They also documented sometimes outrageous pollution. Using data collected by Ma, a number of significant environmental violations at companies that made parts or assembled Apple's products were exposed.

One factory used by Apple, Dongguan Shengyi, was the subject of constant pollution complaints from its neighbors. The complaints were ignored until IPE unearthed records that exposed the magnitude of the company’s pollution.

"In 2009, this company produced 7831.98 tons of hazardous waste, making it Dongguan City‘s number one company for producing hazardous waste, surpassing the number two and three companies collectively," the report stated.

Apple, which has cultivated the image of a globally-responsible company with a customer hoard of fashionable sophisticates, was not amused. Its stated "supplier responsibility" policy said the company was committed to "dignity and respect" for workers and "environmentally-responsible manufacturing processes."

"His work spearheading the audit of the supply chain of major multinational electronics companies and his ability to persuade Apple to agree to future independent audits have helped win him global acclaim," Percival said.

The public scrutiny, backed by hard evidence and records, worked.

Apple has agreed to third-party audits of its supply chain in China, with the first of these being completed in June for Meiko Electronics Co. Ltd.

With the help of local fishermen, IPE and others had found that Meiko -- which makes some of the tiny, customized internal circuit boards for Apple and other electronics companies -- was dumping waste into a storm water channel, which drained into neighboring Nantaizi Lake.

Water tests showed the lake was seriously polluted with heavy metals, copper and nickel.

"The audit confirmed that the factory had taken major corrective action to fix the issues cited in our Apple report," Ma said.

Apple did not return a call seeking comment about the changes it's made to its global supply chain policy.

Turning point

To date, IPE has exposed more than 90,000 air and water violations by local and multinational companies in China.

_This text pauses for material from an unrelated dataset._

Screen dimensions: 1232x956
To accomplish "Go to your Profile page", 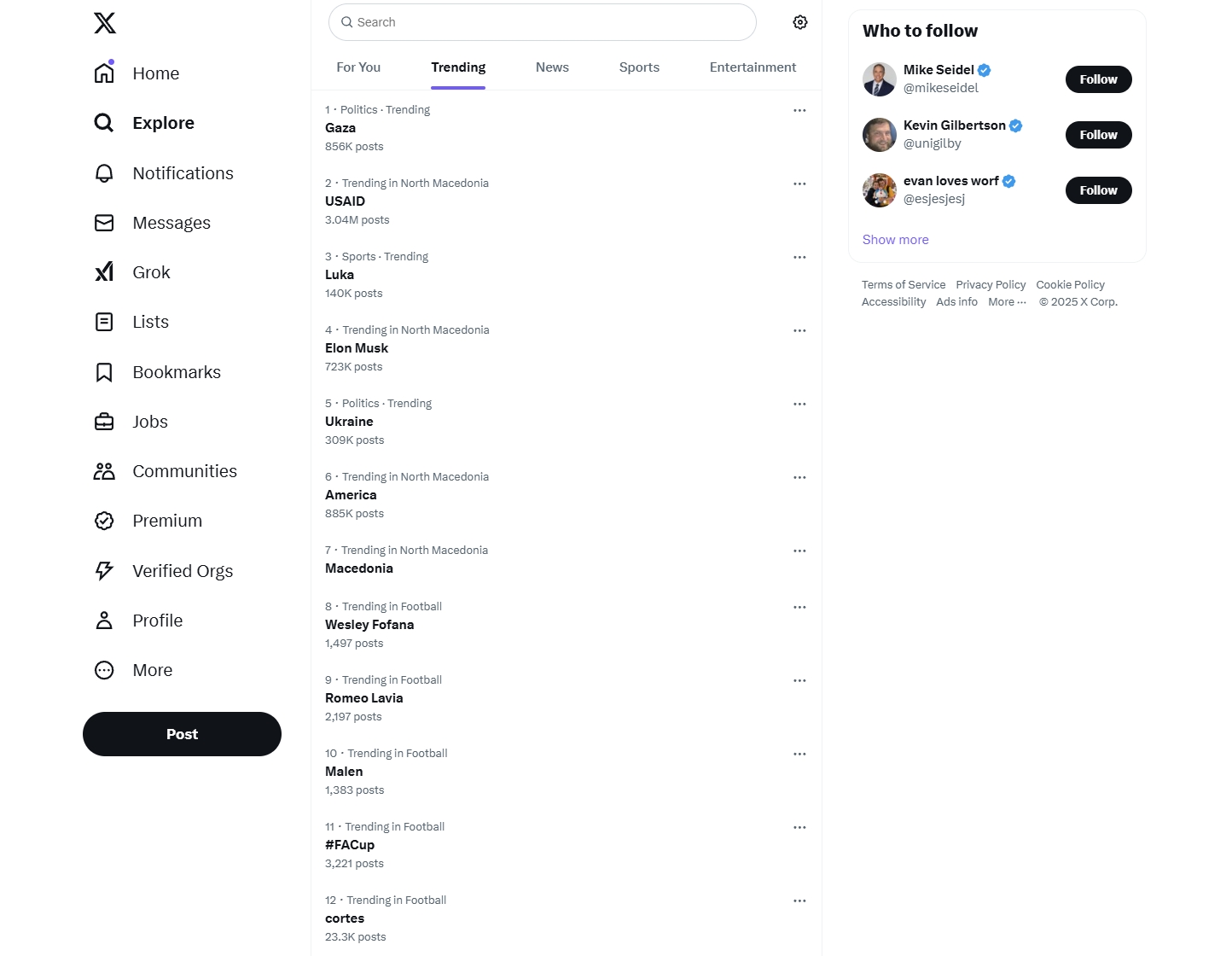I will pos(157,621).
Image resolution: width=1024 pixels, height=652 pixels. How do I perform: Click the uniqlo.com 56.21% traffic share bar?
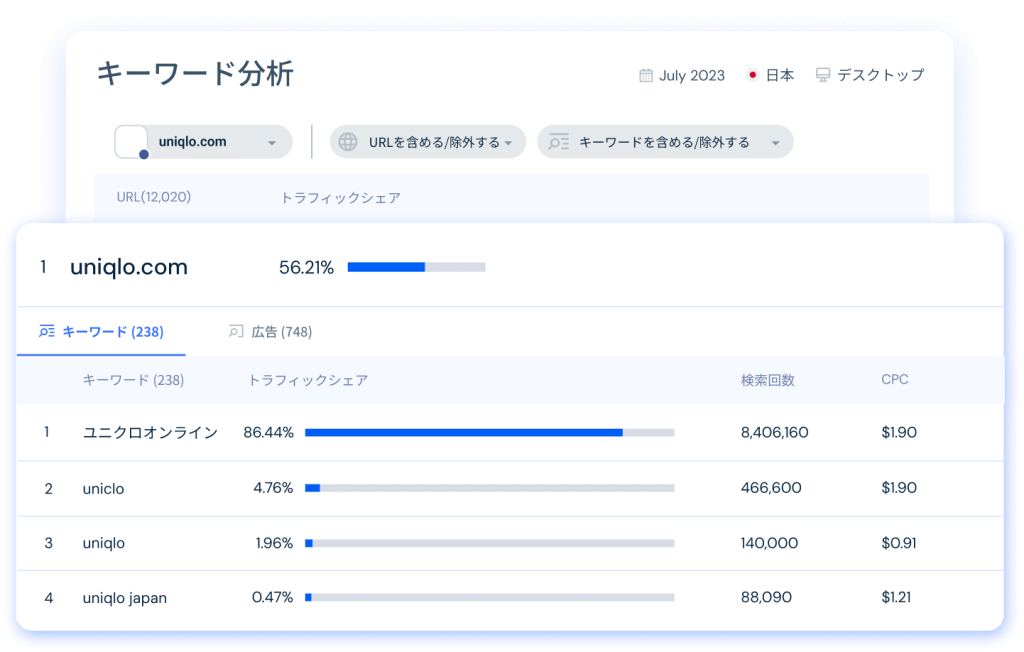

Earlier this year, Ma accepted the Goldman Environmental Prize in San Francisco, the Nobel Prize of the environmental world.

“This could be some turning point in our general environmental governance,” Ma said.

“Our current system is made to ensure a very rapid economic growth, but if people can make their voices heard and obstruct that kind of breakneck expansion, then the whole system must be revealed and (there is) a chance for a real transformation in China.”